The results are exported to the AcuSolve flow solver for CFD analysis. Motion is then calculated by solving the six-degrees-of-freedom (6DOF) dynamics system for the cells in a Python script. This calculation allows Hoskins to determine exactly where and how fast the cells move at each step within the three-dimensional field.
“Each AcuSolve calculation goes into an EnSight case file, where the individual steady result files are compiled into one transient EnSight case file,” Hoskins says. “Then, I am able to animate them using the transient tools in EnSight to watch what happens over the course of 100 milliseconds.”
EnSight, CEI’s extreme visualization software, allows Hoskins to view a realistic animation of the model, adjust parameters and generate new animations based on varying conditions. EnSight’s speed and agility with varying file formats has been critical to Hoskins’s work.
“With EnSight, I can watch my full simulation without having to look at just individual time steps,” Hoskins says. “Piecing them together has been very easy, and the fact that AcuSolve files work with EnSight is important.”
Blood is Thicker than Water
So far, Hoskins plans to model two experimental setups. The first is called a migration chamber — a rectangular flow chamber with holes in the bottom surface on which a filter is placed that allows cells to migrate through it. Endothelium cells, like those that form the inside lining of the blood vessels, are cultured on top of the filter. A solution of white blood cells and cancer cells are perfused through the inside. In this model, when only cancer cells are present in the chamber, there is significantly less migration of those cells through the endothelium than when white blood cells are also present. This suggests that the white blood cells influence the migration.
In the second model, the chamber is sealed. Researchers can watch as the cells interact, collide and adhere to one another, and measure how much of this activity takes place. In this instance, it has been found that shear rate, or velocity, affects the cancer cell’s adhesion to white blood cells. But, the adhesion of white blood cells to the endothelial cells is affected by both shear rate and shear stress, or the force produced by the flow.
Where the Model Meets Medicine
Hoskins’ mission is to understand why and how the migration of cancer cells is affected by the fluid dynamics of the system. This knowledge could help determine targets for future therapeutic research. For example, if she can identify that cancer-produced proteins carried through the blood stream do significantly activate the white blood cells, perhaps medical researchers can devise a way to block the activity of those proteins.
For right now, though, Hoskins’ is laying the groundwork for future research by providing insight into the adhesion process. She continues to make improvements to the model to more accurately simulate in vivo metastasis.

[Data drawn from a collection]
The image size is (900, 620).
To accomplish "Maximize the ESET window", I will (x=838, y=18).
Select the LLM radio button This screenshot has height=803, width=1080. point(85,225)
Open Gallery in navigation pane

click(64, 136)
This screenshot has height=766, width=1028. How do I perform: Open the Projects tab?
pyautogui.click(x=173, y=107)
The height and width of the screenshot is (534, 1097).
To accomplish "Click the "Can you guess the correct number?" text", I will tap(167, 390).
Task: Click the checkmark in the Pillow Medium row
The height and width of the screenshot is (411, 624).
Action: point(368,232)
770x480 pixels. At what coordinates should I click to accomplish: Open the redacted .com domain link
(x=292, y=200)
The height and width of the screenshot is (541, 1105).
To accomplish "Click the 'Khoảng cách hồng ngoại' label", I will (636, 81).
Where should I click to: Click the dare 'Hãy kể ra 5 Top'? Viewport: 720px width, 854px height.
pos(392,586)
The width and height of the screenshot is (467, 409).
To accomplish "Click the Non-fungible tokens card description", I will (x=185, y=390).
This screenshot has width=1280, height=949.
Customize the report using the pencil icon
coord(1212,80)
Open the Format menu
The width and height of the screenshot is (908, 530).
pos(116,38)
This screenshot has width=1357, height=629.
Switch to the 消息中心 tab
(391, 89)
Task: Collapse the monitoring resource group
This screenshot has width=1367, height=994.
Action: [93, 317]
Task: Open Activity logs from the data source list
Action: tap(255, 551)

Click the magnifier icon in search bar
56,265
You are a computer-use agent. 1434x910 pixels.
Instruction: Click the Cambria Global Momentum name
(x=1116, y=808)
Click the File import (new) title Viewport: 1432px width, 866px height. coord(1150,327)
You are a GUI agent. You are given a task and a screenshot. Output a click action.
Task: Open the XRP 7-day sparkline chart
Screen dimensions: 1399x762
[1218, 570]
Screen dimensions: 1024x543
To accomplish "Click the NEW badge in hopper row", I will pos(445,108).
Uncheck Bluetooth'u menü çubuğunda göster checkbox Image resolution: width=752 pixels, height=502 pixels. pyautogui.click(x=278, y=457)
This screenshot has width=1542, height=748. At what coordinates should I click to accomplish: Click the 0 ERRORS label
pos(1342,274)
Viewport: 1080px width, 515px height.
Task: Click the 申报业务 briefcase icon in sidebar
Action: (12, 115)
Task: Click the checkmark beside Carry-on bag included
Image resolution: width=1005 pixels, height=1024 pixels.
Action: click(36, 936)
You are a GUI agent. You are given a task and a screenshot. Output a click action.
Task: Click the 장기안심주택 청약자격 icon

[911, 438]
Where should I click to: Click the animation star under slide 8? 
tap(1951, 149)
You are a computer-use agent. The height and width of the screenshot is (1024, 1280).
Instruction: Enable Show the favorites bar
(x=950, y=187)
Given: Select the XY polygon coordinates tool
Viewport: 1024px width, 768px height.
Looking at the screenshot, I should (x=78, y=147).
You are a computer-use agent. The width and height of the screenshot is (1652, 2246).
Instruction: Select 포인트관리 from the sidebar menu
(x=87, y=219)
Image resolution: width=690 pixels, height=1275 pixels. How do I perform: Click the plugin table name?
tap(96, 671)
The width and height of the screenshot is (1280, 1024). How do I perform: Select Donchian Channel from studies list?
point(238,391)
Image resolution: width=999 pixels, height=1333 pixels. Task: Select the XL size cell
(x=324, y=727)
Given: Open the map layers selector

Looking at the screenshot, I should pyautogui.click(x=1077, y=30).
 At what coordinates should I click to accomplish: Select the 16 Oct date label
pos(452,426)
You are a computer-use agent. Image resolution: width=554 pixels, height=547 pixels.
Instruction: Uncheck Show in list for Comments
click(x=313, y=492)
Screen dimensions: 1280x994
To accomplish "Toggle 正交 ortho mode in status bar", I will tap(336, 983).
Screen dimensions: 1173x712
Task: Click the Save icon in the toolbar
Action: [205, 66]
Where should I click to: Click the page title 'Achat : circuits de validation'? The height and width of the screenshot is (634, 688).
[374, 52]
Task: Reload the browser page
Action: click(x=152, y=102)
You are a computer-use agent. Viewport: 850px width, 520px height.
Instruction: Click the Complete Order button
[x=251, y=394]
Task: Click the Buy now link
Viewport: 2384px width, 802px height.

— Tasks to perform —
- 1) Answer these questions from the passage on cancer cell migration modeling:
(a) Over what span of time does Hoskins watch the animation in EnSight?
(b) In the migration chamber, which cells are cultured on top of the filter?
(c) In the sealed chamber, what affects the adhesion of white blood cells to the endothelial cells?
- 2) Decide whether each statement agrees with the passage on cancer cell migration modeling. Answer yes or no and quote the words that settle it.
(a) The motion of the cells is calculated in a Python script.
(b) In the migration chamber, cancer cells migrate more when they are alone than when white blood cells are also present.
(c) The chamber in the second model is sealed.

— Solutions —
- 1)
(a) 100 milliseconds.
(b) Endothelium cells.
(c) Both shear rate and shear stress.

- 2)
(a) Yes: "Motion is then calculated by solving the six-degrees-of-freedom (6DOF) dynamics system for the cells in a Python script."
(b) No: "when only cancer cells are present in the chamber, there is significantly less migration of those cells through the endothelium than when white blood cells are also present."
(c) Yes: "In the second model, the chamber is sealed."